• _Exercise objective_:
Write out, word for word and with no pictures, each line below from the one containing "850x726 pixels." through the one containing "the Post Title", both included, and no other line.

• _Records provided_:

○ ○ ○

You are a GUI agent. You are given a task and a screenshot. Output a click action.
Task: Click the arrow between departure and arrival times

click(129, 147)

○ ○ ○

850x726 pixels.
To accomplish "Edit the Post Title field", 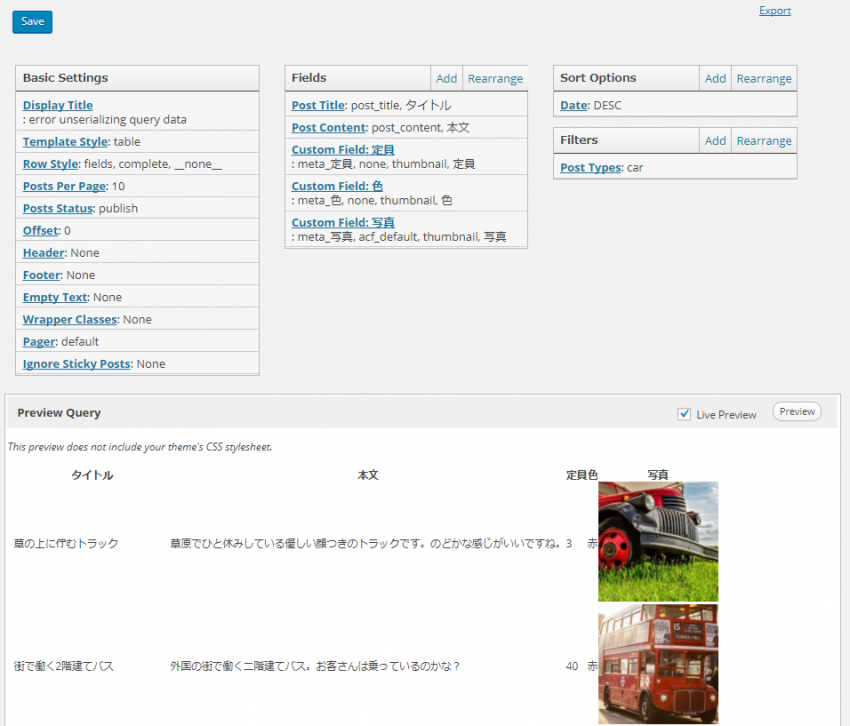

○ ○ ○

• _Answer box_:
850x726 pixels.
To accomplish "Edit the Post Title field", 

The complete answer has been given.